Beneath this task is a listing; retype all of it exactly.

_Source material_:
- - - -
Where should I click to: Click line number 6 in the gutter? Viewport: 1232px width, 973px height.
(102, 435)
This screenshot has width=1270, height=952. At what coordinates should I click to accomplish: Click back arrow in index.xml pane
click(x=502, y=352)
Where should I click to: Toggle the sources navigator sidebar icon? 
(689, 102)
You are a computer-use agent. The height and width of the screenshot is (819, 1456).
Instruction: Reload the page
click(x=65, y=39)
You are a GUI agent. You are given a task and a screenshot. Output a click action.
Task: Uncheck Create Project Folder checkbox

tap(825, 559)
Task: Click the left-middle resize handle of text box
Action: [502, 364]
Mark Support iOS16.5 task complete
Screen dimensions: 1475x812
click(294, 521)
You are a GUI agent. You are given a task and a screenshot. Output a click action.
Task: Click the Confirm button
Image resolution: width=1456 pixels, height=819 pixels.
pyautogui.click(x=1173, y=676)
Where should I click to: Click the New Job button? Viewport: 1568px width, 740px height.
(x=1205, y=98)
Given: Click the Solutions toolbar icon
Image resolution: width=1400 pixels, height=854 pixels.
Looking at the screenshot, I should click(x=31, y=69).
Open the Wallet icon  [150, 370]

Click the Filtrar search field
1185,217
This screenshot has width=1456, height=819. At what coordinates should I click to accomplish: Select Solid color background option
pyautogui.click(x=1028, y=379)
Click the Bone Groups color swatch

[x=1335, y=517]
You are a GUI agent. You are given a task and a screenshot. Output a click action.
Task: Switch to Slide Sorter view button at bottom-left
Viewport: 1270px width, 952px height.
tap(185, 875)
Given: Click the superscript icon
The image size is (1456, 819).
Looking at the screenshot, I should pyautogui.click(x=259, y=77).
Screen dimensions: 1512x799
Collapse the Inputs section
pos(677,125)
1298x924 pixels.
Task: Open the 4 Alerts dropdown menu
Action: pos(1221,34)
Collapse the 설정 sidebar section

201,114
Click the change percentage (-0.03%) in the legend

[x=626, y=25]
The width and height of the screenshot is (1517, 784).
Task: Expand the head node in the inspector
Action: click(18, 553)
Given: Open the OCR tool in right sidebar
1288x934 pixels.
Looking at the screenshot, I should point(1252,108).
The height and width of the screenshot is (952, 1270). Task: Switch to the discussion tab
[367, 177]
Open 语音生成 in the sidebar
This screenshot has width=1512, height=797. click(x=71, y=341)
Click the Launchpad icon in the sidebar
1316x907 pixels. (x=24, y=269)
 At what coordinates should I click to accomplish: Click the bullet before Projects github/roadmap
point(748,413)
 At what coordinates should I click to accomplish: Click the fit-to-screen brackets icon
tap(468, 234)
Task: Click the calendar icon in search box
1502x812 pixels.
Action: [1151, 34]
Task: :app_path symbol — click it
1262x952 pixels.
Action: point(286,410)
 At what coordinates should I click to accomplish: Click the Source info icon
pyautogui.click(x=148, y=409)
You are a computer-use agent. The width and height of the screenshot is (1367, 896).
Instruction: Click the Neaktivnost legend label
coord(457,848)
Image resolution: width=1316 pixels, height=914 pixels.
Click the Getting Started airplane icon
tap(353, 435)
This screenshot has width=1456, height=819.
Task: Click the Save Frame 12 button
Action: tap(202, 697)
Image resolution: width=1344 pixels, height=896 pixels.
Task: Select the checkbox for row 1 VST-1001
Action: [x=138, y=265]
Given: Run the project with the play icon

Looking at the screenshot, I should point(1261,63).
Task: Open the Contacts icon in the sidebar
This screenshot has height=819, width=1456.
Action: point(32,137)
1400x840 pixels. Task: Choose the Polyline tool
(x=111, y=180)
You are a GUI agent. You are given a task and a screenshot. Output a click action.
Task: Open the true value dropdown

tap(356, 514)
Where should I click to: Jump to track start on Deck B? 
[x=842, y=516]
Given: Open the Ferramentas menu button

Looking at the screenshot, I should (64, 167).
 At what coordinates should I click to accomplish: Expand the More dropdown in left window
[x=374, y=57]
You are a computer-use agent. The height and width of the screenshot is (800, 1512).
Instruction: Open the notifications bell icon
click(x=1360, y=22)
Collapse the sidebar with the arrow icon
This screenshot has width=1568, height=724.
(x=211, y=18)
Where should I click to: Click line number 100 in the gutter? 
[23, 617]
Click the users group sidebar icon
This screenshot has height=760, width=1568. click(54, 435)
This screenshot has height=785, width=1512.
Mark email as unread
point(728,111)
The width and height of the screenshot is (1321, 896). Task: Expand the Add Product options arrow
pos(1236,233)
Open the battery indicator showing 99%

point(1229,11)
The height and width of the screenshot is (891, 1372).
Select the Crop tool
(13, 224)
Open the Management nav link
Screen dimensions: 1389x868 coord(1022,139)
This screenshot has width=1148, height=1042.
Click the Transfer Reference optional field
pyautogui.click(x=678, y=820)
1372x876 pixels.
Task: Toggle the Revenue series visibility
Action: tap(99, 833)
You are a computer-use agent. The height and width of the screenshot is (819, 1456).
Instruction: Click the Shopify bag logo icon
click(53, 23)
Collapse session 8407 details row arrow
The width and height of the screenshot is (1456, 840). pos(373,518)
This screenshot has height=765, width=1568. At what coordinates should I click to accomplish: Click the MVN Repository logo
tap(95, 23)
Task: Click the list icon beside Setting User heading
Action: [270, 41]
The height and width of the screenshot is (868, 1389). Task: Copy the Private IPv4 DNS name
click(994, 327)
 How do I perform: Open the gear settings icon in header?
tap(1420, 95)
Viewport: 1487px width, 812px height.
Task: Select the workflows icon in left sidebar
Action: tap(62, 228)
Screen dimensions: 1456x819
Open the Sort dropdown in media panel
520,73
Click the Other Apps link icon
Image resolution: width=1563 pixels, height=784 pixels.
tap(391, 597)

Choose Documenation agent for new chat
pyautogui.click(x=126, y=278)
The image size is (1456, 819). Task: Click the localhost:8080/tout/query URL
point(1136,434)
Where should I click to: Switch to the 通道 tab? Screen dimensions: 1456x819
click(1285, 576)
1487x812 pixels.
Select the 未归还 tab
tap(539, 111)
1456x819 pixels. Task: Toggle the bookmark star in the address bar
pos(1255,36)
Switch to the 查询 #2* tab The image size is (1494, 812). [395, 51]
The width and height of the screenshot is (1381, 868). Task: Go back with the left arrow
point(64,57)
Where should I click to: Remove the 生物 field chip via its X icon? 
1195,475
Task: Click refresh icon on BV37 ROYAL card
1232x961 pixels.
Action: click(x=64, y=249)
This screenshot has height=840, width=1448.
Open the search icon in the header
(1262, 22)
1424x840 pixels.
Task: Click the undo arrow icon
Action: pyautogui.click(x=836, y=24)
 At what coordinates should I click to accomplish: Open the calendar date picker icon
- - - -
_Your solution_:
Where should I click to: Click line number 6 in the gutter? Viewport: 1232px width, 973px height.
(102, 435)
This screenshot has width=1270, height=952. At what coordinates should I click to accomplish: Click back arrow in index.xml pane
click(x=502, y=352)
Where should I click to: Toggle the sources navigator sidebar icon? 
(689, 102)
You are a computer-use agent. The height and width of the screenshot is (819, 1456).
Instruction: Reload the page
click(x=65, y=39)
You are a GUI agent. You are given a task and a screenshot. Output a click action.
Task: Uncheck Create Project Folder checkbox

tap(825, 559)
Task: Click the left-middle resize handle of text box
Action: [502, 364]
Mark Support iOS16.5 task complete
Screen dimensions: 1475x812
click(294, 521)
You are a GUI agent. You are given a task and a screenshot. Output a click action.
Task: Click the Confirm button
Image resolution: width=1456 pixels, height=819 pixels.
pyautogui.click(x=1173, y=676)
Where should I click to: Click the New Job button? Viewport: 1568px width, 740px height.
(x=1205, y=98)
Given: Click the Solutions toolbar icon
Image resolution: width=1400 pixels, height=854 pixels.
Looking at the screenshot, I should click(x=31, y=69).
Open the Wallet icon  [150, 370]

Click the Filtrar search field
1185,217
This screenshot has width=1456, height=819. At what coordinates should I click to accomplish: Select Solid color background option
pyautogui.click(x=1028, y=379)
Click the Bone Groups color swatch

[x=1335, y=517]
You are a GUI agent. You are given a task and a screenshot. Output a click action.
Task: Switch to Slide Sorter view button at bottom-left
Viewport: 1270px width, 952px height.
tap(185, 875)
Given: Click the superscript icon
The image size is (1456, 819).
Looking at the screenshot, I should pyautogui.click(x=259, y=77).
Screen dimensions: 1512x799
Collapse the Inputs section
pos(677,125)
1298x924 pixels.
Task: Open the 4 Alerts dropdown menu
Action: pos(1221,34)
Collapse the 설정 sidebar section

201,114
Click the change percentage (-0.03%) in the legend

[x=626, y=25]
The width and height of the screenshot is (1517, 784).
Task: Expand the head node in the inspector
Action: click(18, 553)
Given: Open the OCR tool in right sidebar
1288x934 pixels.
Looking at the screenshot, I should point(1252,108).
The height and width of the screenshot is (952, 1270). Task: Switch to the discussion tab
[367, 177]
Open 语音生成 in the sidebar
This screenshot has width=1512, height=797. click(x=71, y=341)
Click the Launchpad icon in the sidebar
1316x907 pixels. (x=24, y=269)
 At what coordinates should I click to accomplish: Click the bullet before Projects github/roadmap
point(748,413)
 At what coordinates should I click to accomplish: Click the fit-to-screen brackets icon
tap(468, 234)
Task: Click the calendar icon in search box
1502x812 pixels.
Action: [1151, 34]
Task: :app_path symbol — click it
1262x952 pixels.
Action: point(286,410)
 At what coordinates should I click to accomplish: Click the Source info icon
pyautogui.click(x=148, y=409)
You are a computer-use agent. The width and height of the screenshot is (1367, 896).
Instruction: Click the Neaktivnost legend label
coord(457,848)
Image resolution: width=1316 pixels, height=914 pixels.
Click the Getting Started airplane icon
tap(353, 435)
This screenshot has width=1456, height=819.
Task: Click the Save Frame 12 button
Action: tap(202, 697)
Image resolution: width=1344 pixels, height=896 pixels.
Task: Select the checkbox for row 1 VST-1001
Action: [x=138, y=265]
Given: Run the project with the play icon

Looking at the screenshot, I should point(1261,63).
Task: Open the Contacts icon in the sidebar
This screenshot has height=819, width=1456.
Action: point(32,137)
1400x840 pixels. Task: Choose the Polyline tool
(x=111, y=180)
You are a GUI agent. You are given a task and a screenshot. Output a click action.
Task: Open the true value dropdown

tap(356, 514)
Where should I click to: Jump to track start on Deck B? 
[x=842, y=516]
Given: Open the Ferramentas menu button

Looking at the screenshot, I should (64, 167).
 At what coordinates should I click to accomplish: Expand the More dropdown in left window
[x=374, y=57]
You are a computer-use agent. The height and width of the screenshot is (800, 1512).
Instruction: Open the notifications bell icon
click(x=1360, y=22)
Collapse the sidebar with the arrow icon
This screenshot has width=1568, height=724.
(x=211, y=18)
Where should I click to: Click line number 100 in the gutter? 
[23, 617]
Click the users group sidebar icon
This screenshot has height=760, width=1568. click(54, 435)
This screenshot has height=785, width=1512.
Mark email as unread
point(728,111)
The width and height of the screenshot is (1321, 896). Task: Expand the Add Product options arrow
pos(1236,233)
Open the battery indicator showing 99%

point(1229,11)
The height and width of the screenshot is (891, 1372).
Select the Crop tool
(13, 224)
Open the Management nav link
Screen dimensions: 1389x868 coord(1022,139)
This screenshot has width=1148, height=1042.
Click the Transfer Reference optional field
pyautogui.click(x=678, y=820)
1372x876 pixels.
Task: Toggle the Revenue series visibility
Action: tap(99, 833)
You are a computer-use agent. The height and width of the screenshot is (819, 1456).
Instruction: Click the Shopify bag logo icon
click(53, 23)
Collapse session 8407 details row arrow
The width and height of the screenshot is (1456, 840). pos(373,518)
This screenshot has height=765, width=1568. At what coordinates should I click to accomplish: Click the MVN Repository logo
tap(95, 23)
Task: Click the list icon beside Setting User heading
Action: [270, 41]
The height and width of the screenshot is (868, 1389). Task: Copy the Private IPv4 DNS name
click(994, 327)
 How do I perform: Open the gear settings icon in header?
tap(1420, 95)
Viewport: 1487px width, 812px height.
Task: Select the workflows icon in left sidebar
Action: tap(62, 228)
Screen dimensions: 1456x819
Open the Sort dropdown in media panel
520,73
Click the Other Apps link icon
Image resolution: width=1563 pixels, height=784 pixels.
tap(391, 597)

Choose Documenation agent for new chat
pyautogui.click(x=126, y=278)
The image size is (1456, 819). Task: Click the localhost:8080/tout/query URL
point(1136,434)
Where should I click to: Switch to the 通道 tab? Screen dimensions: 1456x819
click(1285, 576)
1487x812 pixels.
Select the 未归还 tab
tap(539, 111)
1456x819 pixels. Task: Toggle the bookmark star in the address bar
pos(1255,36)
Switch to the 查询 #2* tab The image size is (1494, 812). [395, 51]
The width and height of the screenshot is (1381, 868). Task: Go back with the left arrow
point(64,57)
Where should I click to: Remove the 生物 field chip via its X icon? 
1195,475
Task: Click refresh icon on BV37 ROYAL card
1232x961 pixels.
Action: click(x=64, y=249)
This screenshot has height=840, width=1448.
Open the search icon in the header
(1262, 22)
1424x840 pixels.
Task: Click the undo arrow icon
Action: pyautogui.click(x=836, y=24)
 At what coordinates should I click to accomplish: Open the calendar date picker icon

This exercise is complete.